TASK BRIEF:
Write the data out again exactly, with no pictures.

━━━━

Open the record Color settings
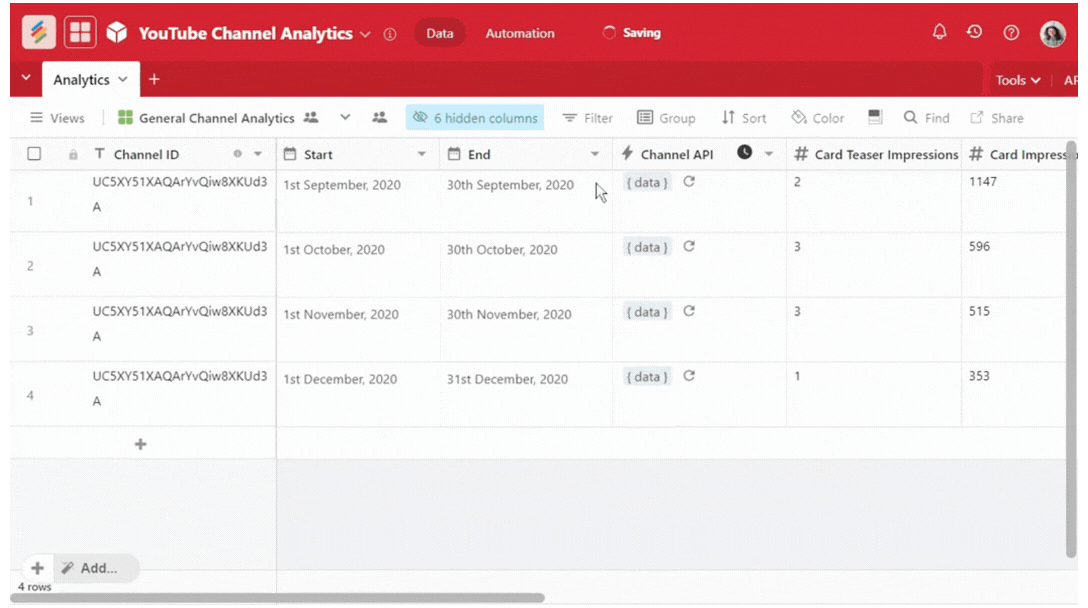The image size is (1088, 608). pos(817,117)
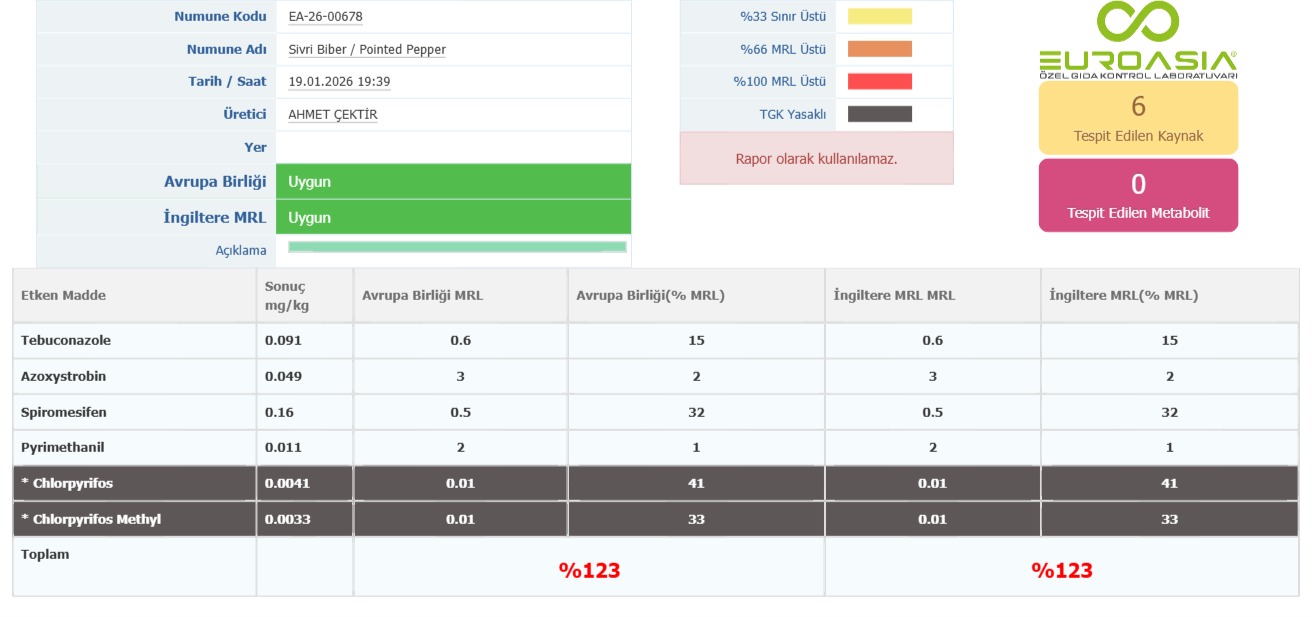Click the yellow %33 Sınır Üstü swatch
The width and height of the screenshot is (1312, 617).
click(879, 16)
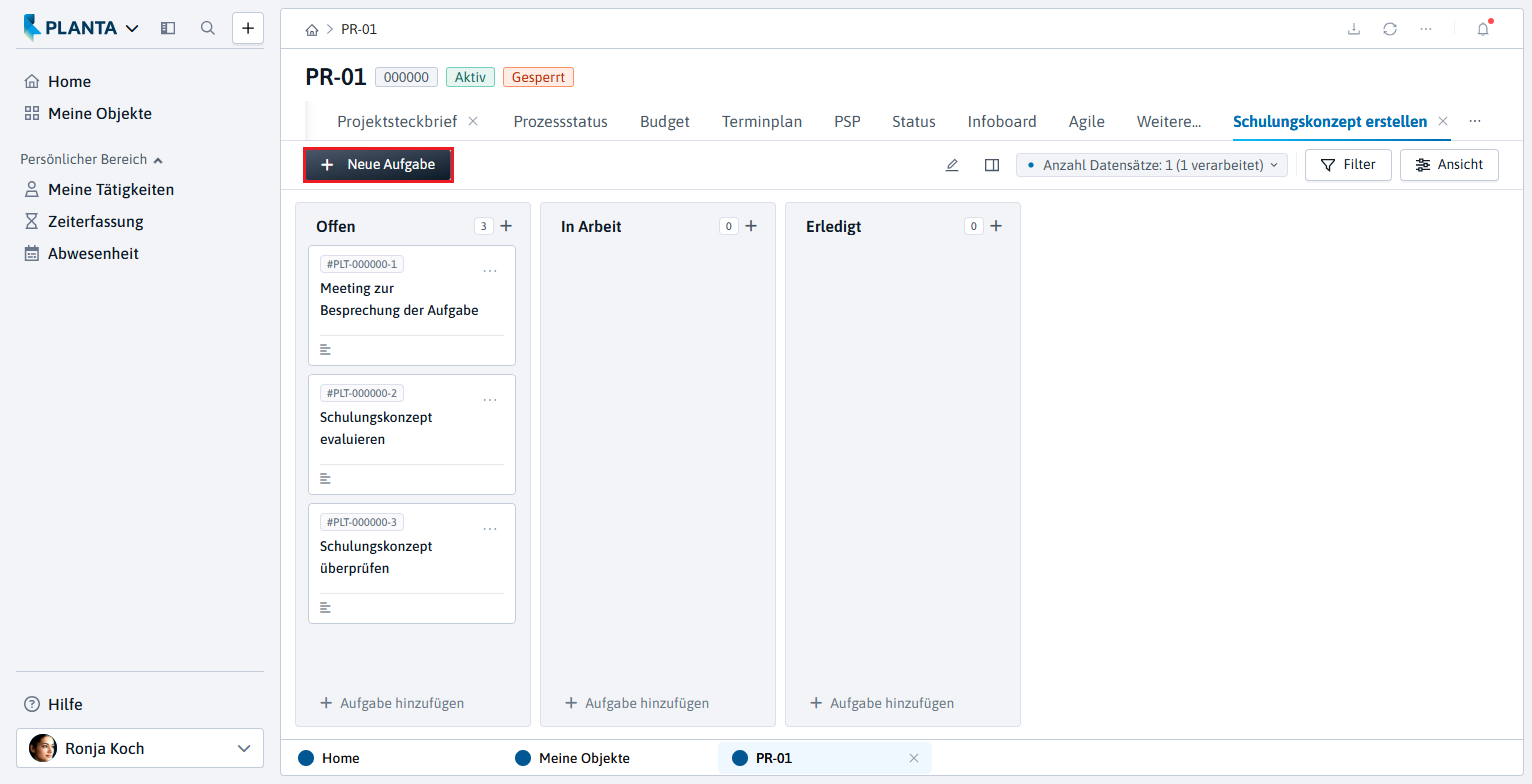This screenshot has height=784, width=1532.
Task: Open the search magnifier in the sidebar
Action: pyautogui.click(x=208, y=28)
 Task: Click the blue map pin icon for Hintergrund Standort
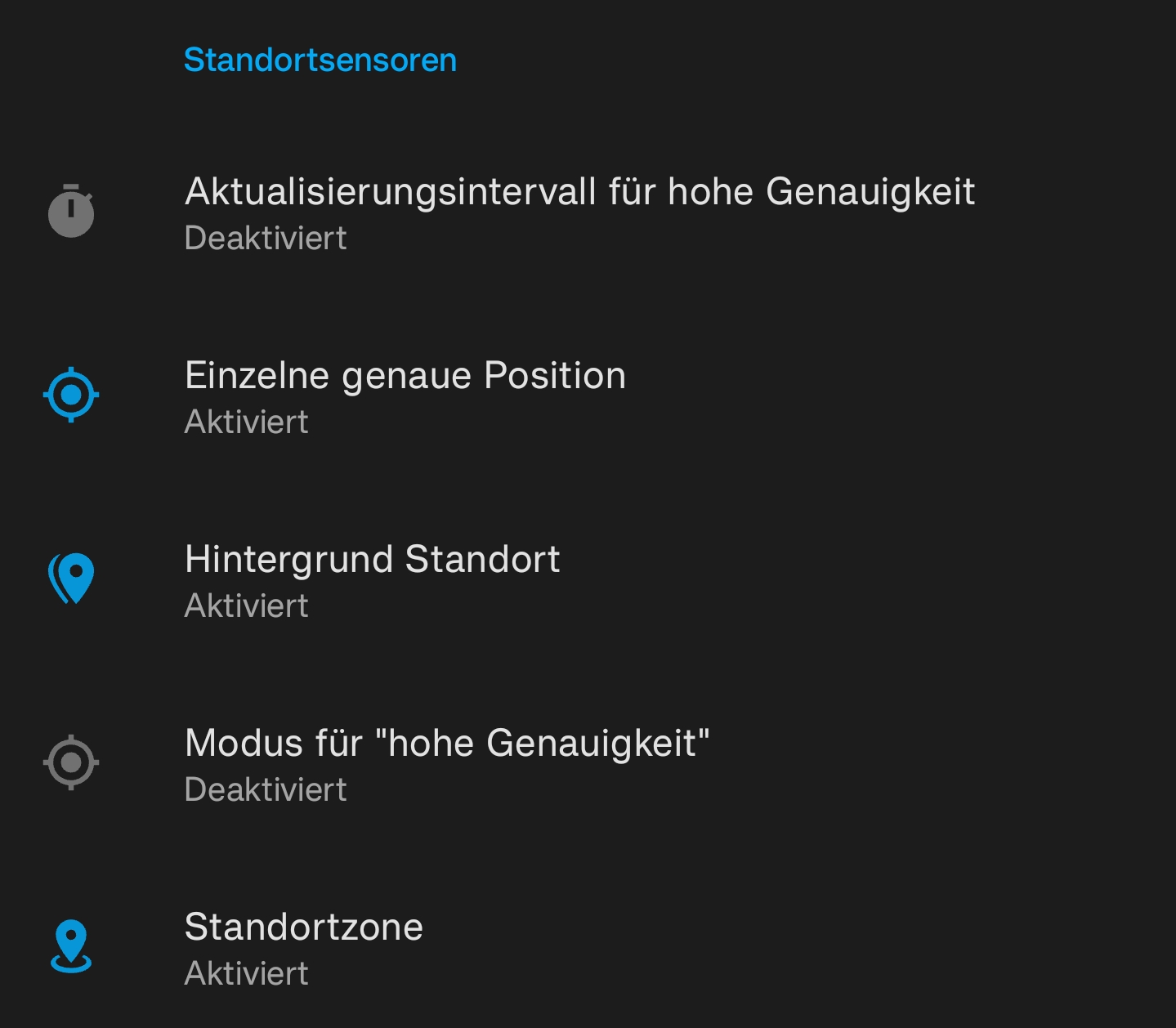(x=71, y=579)
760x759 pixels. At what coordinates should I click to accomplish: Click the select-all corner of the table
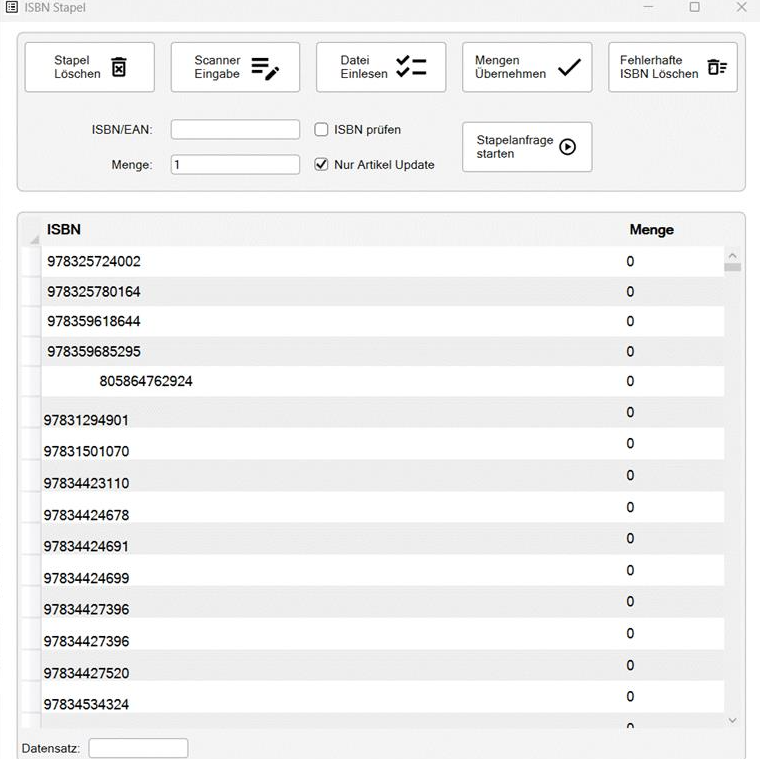30,232
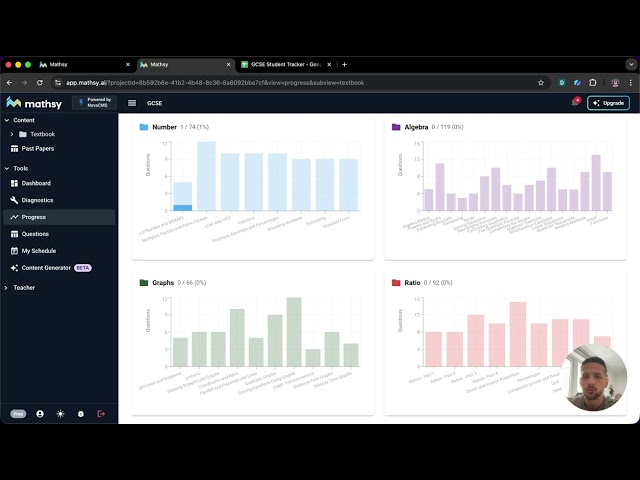The width and height of the screenshot is (640, 480).
Task: Open the user profile icon in sidebar footer
Action: (x=40, y=414)
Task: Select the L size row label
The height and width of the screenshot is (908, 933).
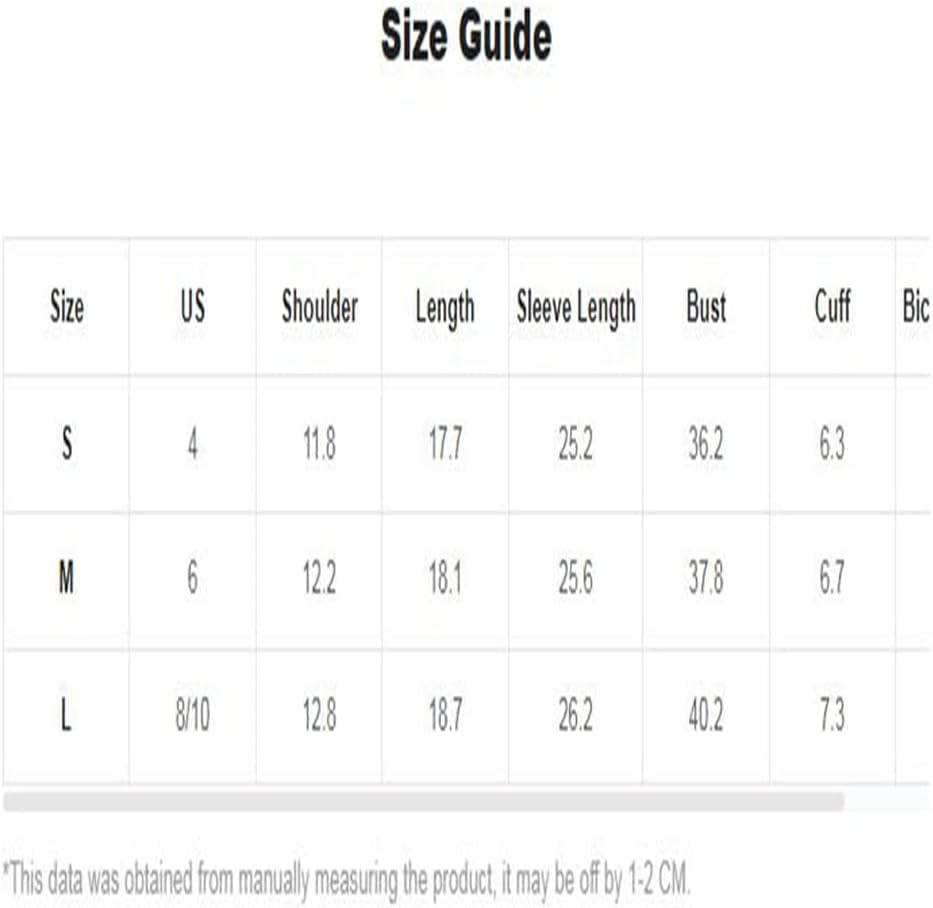Action: click(x=67, y=716)
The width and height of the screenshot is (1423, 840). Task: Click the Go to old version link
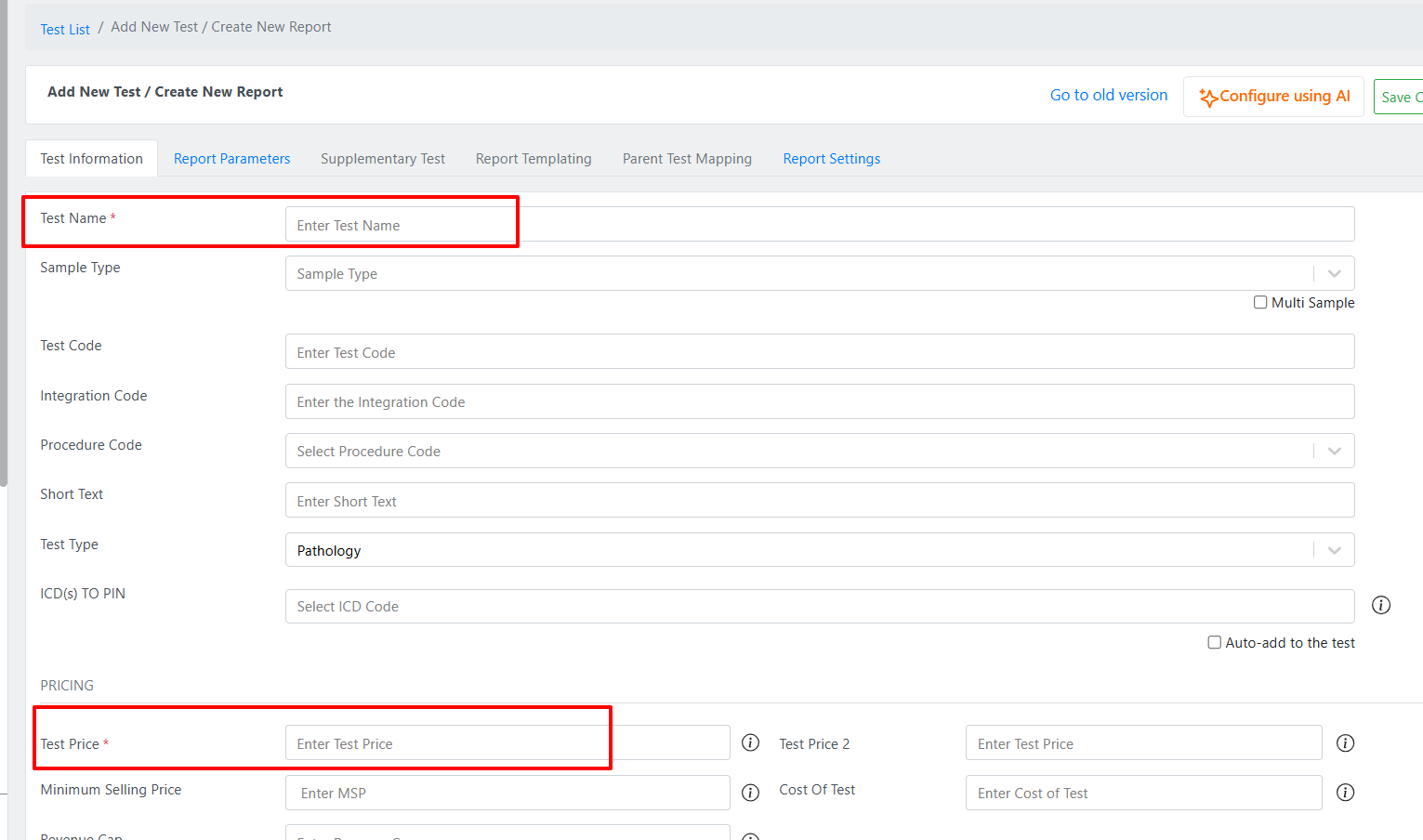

━━━━

SOLUTION TO THIS EXERCISE:
Open the record Color settings
The image size is (1088, 608). pos(817,117)
Click the yellow %33 Sınır Üstü swatch
The width and height of the screenshot is (1312, 617).
click(879, 16)
This screenshot has height=784, width=1532.
Task: Open the search magnifier in the sidebar
Action: pyautogui.click(x=208, y=28)
 Task: Click the blue map pin icon for Hintergrund Standort
(x=71, y=579)
760x759 pixels. At what coordinates should I click to accomplish: Click the select-all corner of the table
30,232
The width and height of the screenshot is (640, 480).
Task: Open the user profile icon in sidebar footer
Action: (x=40, y=414)
Task: Select the L size row label
The height and width of the screenshot is (908, 933).
Action: click(x=67, y=716)
The width and height of the screenshot is (1423, 840). Task: Click the Go to old version link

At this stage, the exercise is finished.